In fact, it is worth a visit.  The docents do a good, if perhaps not
totally accurate job.  They tell you it is a typical farmhouse of the
era, it is full of furniture from the time, and they try to give you a
sense of what life there was like, including the animal husbandry and
family bathing habits.  I'd complain that it is too slick, maybe a small
step in the direction of Disneyland, let's call it Willie World, but to
me it is the second best value of any of the Birthplace properties after
Hall's Croft.

If the house of Einstein's mum's or Picasso's dad's kindergarten are as
entertaining, I'd gladly visit.

Mike Jensen

[2]-------------------------------------------------------------
From:           Mari Bonomi <This email address is being protected from spambots. You need JavaScript enabled to view it.>
Date:           Monday, 4 Dec 2000 13:06:07 -0500
Subject: 11.2226 Re: Mary Arden's House
Comment:        Re: SHK 11.2226 Re: Mary Arden's House

I would not disagree completely about the stench of this particular
subject, but would prefer to substitute the word "idolatry" instead.

Case in point: my former mother-in-law who came very late to Elvismania.

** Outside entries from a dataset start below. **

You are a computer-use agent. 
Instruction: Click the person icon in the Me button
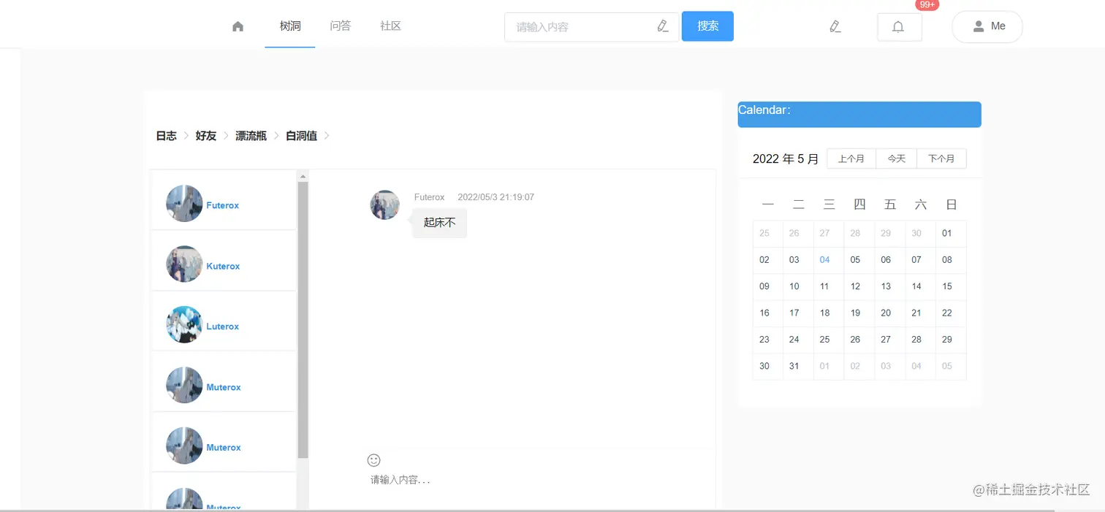click(x=978, y=26)
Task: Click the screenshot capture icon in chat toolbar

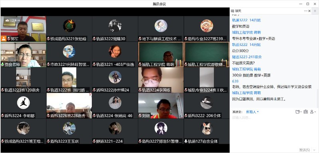Action: pyautogui.click(x=305, y=112)
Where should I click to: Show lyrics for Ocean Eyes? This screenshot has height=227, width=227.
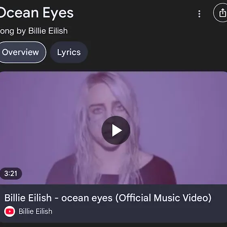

She spent a vacation flying to Memphis, renting a car, driving to Tupelo
and the Birthplace, and following maps of his childhood peregrinations.

Nuff said :)

Mari Bonomi

[3]-------------------------------------------------------------
From:           Stephanie Hughes <This email address is being protected from spambots. You need JavaScript enabled to view it.>
Date:           Monday, 04 Dec 2000 08:45:59 +0000
Subject: 11.2226 Re: Mary Arden's House
Comment:        Re: SHK 11.2226 Re: Mary Arden's House

>Why on earth *do* tourists
>visit the house where Shakespeare's mother lived as a child? Would you
>also make a pilgrimage to Einstein's mum's home, or Picasso's dad's
>kindergarten?
>
>There's a quasi-religious whiff about all this...

"quasi" nothing. Harold Bloom says that, to the English speaking world,
Hamlet is the secular Christ. So what does that make Shakespeare?